Des consommateurs libérés de la gravitation commerciale, un territoire réinvesti

L'offre se remodèle en permanence, non seulement pour susciter de nouvelles envies, mais aussi pour épouser les goûts, les déplacements et les migrations des consommateurs.

Une logistique de livraison optimisée (des progrès en termes de mutualisation et d'intermodalité sont accomplis) et l'imprégnation toujours plus générale du commerce par les TIC débouchent sur une plasticité géographique, qualitative et quantitative de l'offre et de la distribution, qui s'adaptent aux mutations de la demande.

Ces dernières résultent d'un mélange hétéroclite d'aspirations hédonistes, de contraintes économiques et temporelles, ainsi que de mauvaise conscience environnementale. La majeure partie de la population en vient à partager un désir accru de proximité et de contact, une certaine frugalité énergétique et une indisposition marquée pour les courses redondantes, considérées comme trop chères, trop longues et trop ennuyeuses.

Le commerce électronique poursuit une croissance globale dont les bénéfices sont concentrés sur les acteurs pouvant s'appuyer, soit sur une compétitivité-prix confirmée, soit sur des marchés de niche ou des offres novatrices et sophistiquées. Cette progression, sensible dans la plupart les secteurs, est particulièrement remarquable pour les biens culturels, dont la numérisation se généralise, et aussi pour les denrées alimentaires et autres consommables domestiques, d'abord avec la prolifération des « drives », plébiscités par les ménages bi-actifs, puis avec la diffusion progressive de solutions « high tech » de réapprovisionnement automatisées.

Pour survivre, les enseignes de la grande distribution poursuivent la diversification de leurs canaux de vente, et s'orientent délibérément vers le « low cost » afin de préserver l'attractivité de leurs implantations. Non sans quelques succès, certaines tentent au contraire de « ré-enchanter l'expérience d'achat » en multipliant les services annexes et en thématisant les parcours. Mais entre les conquêtes de l'e-commerce et la reconquête du commerce de proximité, les grandes surfaces voient leur volume d'affaire diminuer inexorablement, tandis que les friches commerciales se multiplient en zone périurbaine.

Ce mouvement concerne aussi les grandes surfaces spécialisées (électroménager, vêtements etc.) qui, bien qu'en mesure de proposer des prix concurrentiels et une qualité de conseil particulière, finissent par perdre du terrain au profit des sites de vente - qui sont parfois les leurs - où la présentation des produits, la richesse du conseil et la qualité des services après-vente s'améliorent sans cesse, notamment grâce à la réalité augmentée.

En revanche, les commerces de proximité se renforcent, d'abord dans les centres villes, puis dans les campagnes.

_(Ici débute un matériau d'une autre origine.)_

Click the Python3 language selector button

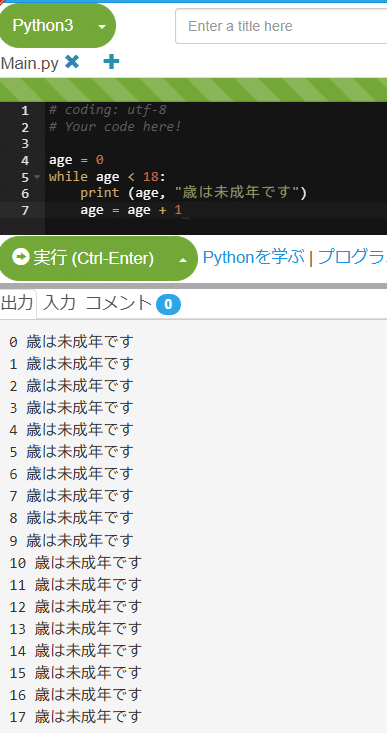[x=57, y=26]
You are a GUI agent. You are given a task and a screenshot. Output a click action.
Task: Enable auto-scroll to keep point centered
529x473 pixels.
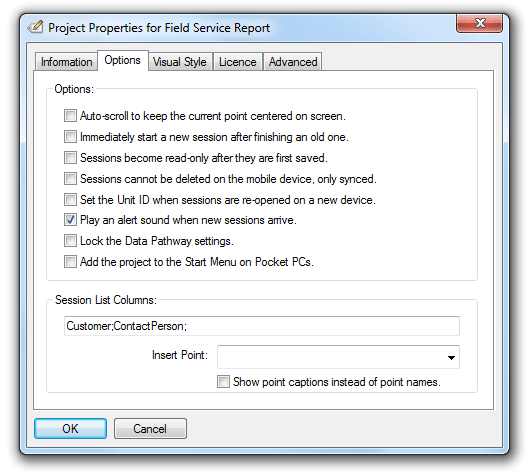(x=70, y=116)
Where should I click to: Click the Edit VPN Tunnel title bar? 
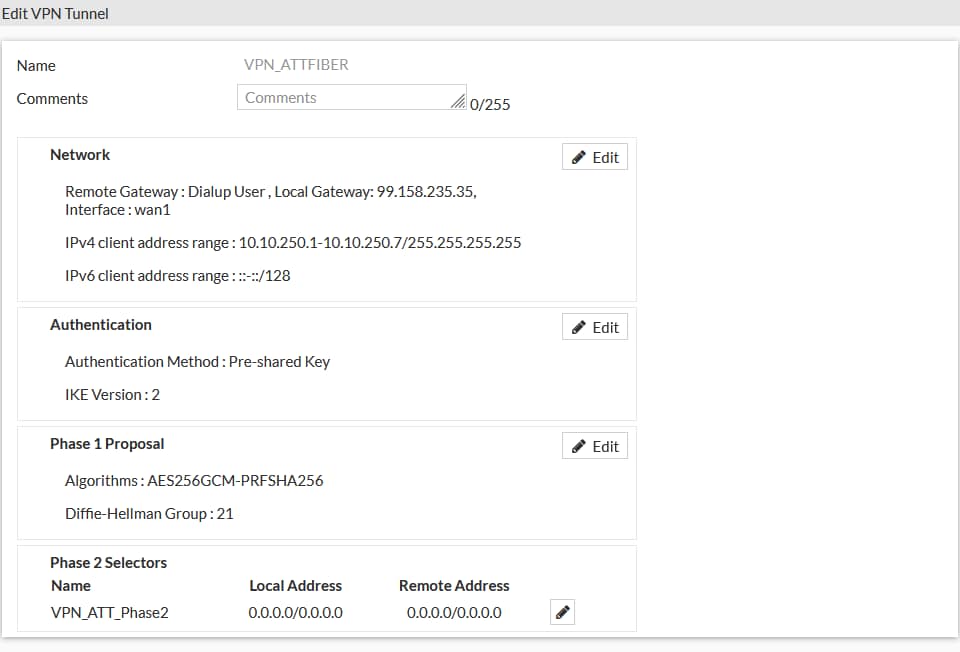point(56,14)
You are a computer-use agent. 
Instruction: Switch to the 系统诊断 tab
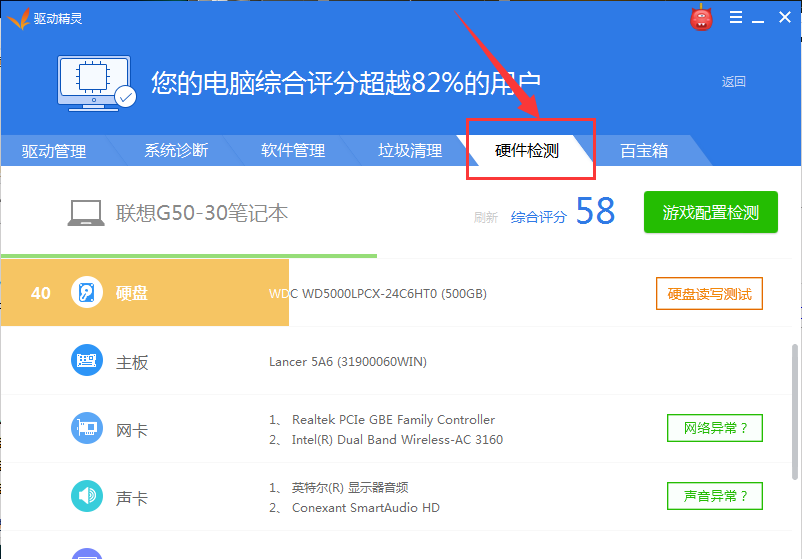click(x=176, y=150)
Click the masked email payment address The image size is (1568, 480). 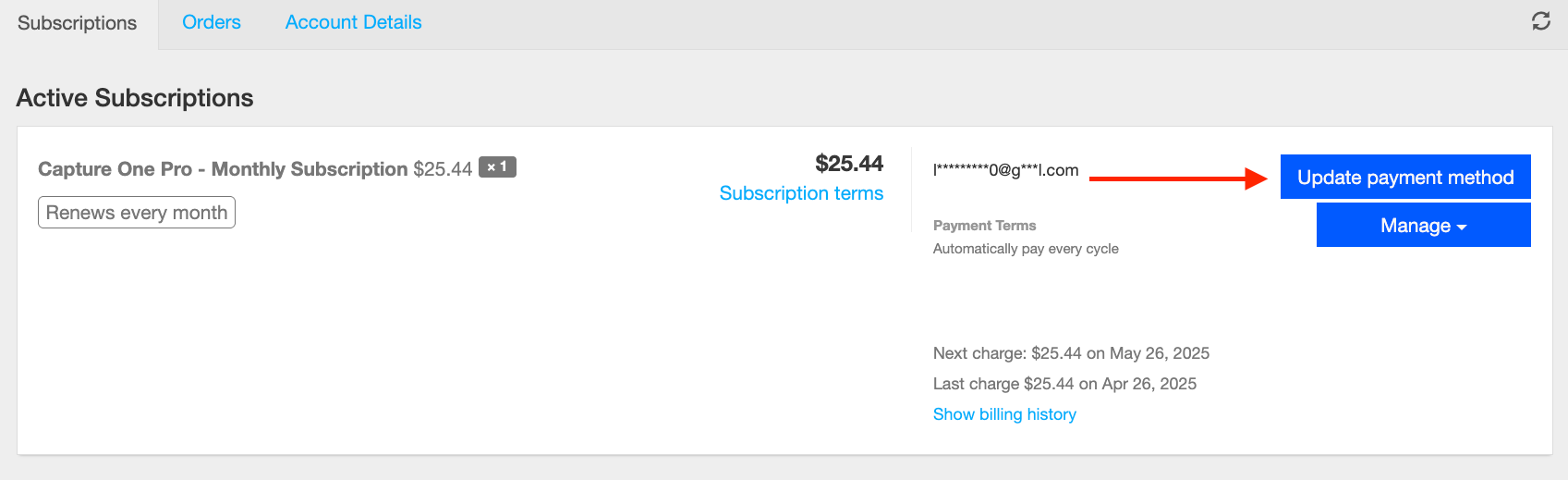[x=1006, y=170]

Les petits commerces, dont beaucoup sont les postes avancés des grandes enseignes, profitent à plein de l'« électronisation ». On peut leur passer commande à toute heure sur Internet et effectuer sur place toutes sortes d'opérations : nouvelles commandes, réservations, récupération d'achats, y compris ceux effectuée sur des sites partenaires, voire concurrents... L'offre de proximité s'enrichit en services tels que la livraison, l'installation ou l'entretien de biens faisant l'objet de mise à disposition ou de commandes électroniques, plutôt que de stocks préalables.

Par ailleurs, les propositions commerciales, physiques puis électroniques, se multiplient dans les lieux d'attente, notamment les gares.

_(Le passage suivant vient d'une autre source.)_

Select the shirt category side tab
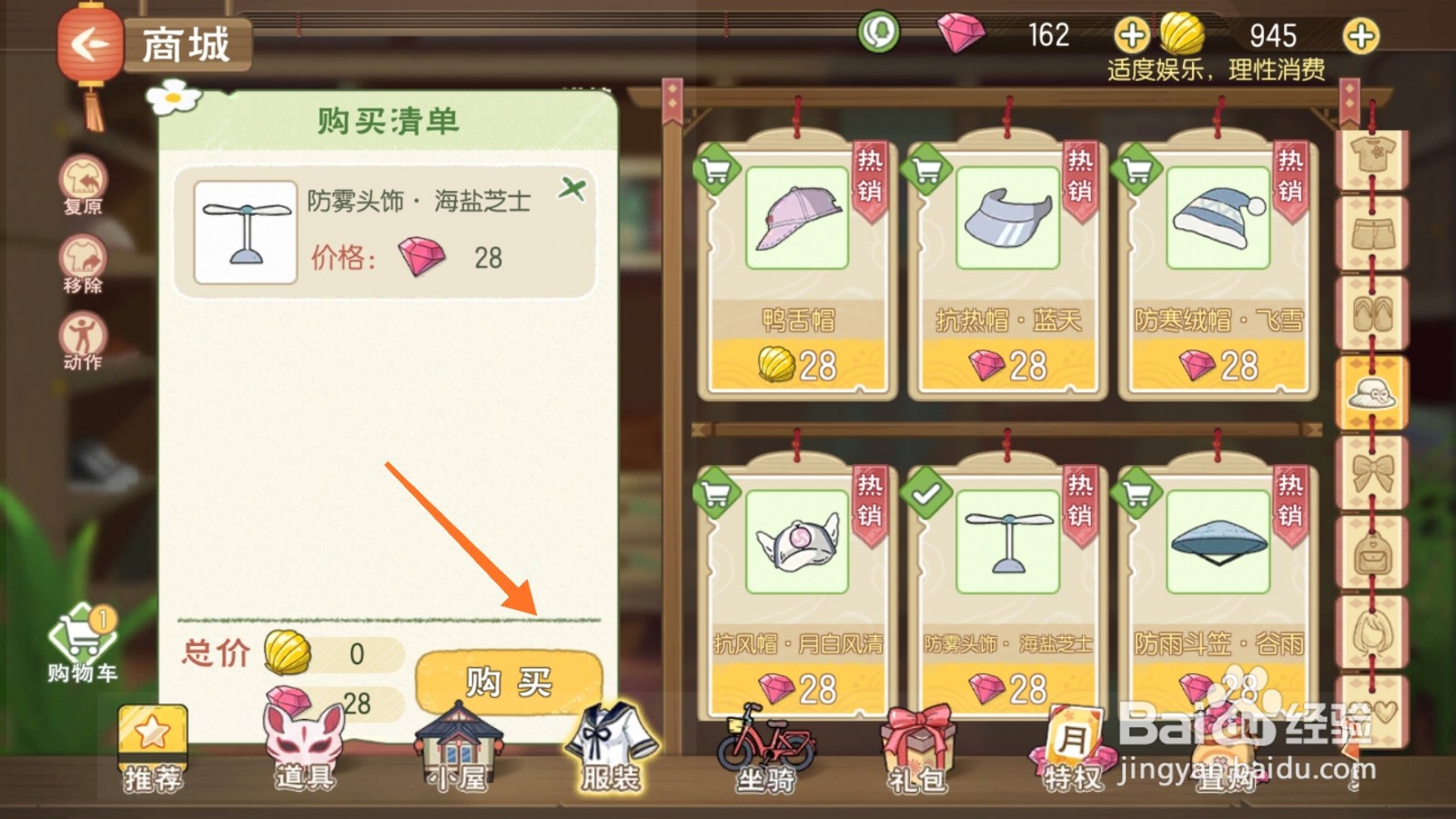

Bientôt, le très haut débit se généralise et l'ubiquité d'un commerce totalement « électronisé » rejoint celle du travail (grâce à l'essor du télétravail) et de nombreux services essentiels (recours encore accru à l'administration électronique, essor de la télémédecine, de l'e-éducation...), au bénéfice d'une nouvelle liberté d'installation des ménages dont la répartition sur le territoire gagne en homogénéité afin de profiter de logements moins chers tout en accédant parfois à une meilleure qualité de vie. C'est ainsi qu'après certains centres villes, devenus inabordables, les milieux ruraux sont à leur tour réinvestis par les ménages.


* 189 « Consumer to Consumer » : transactions de consommateur à consommateur.

* 190 Commerces électroniques qui ont été créés et se sont développés comme tels.

* 191 Commerces physiques ayant étendu leur activité au commerce électronique.

* 192 Mobiles connectés à Internet.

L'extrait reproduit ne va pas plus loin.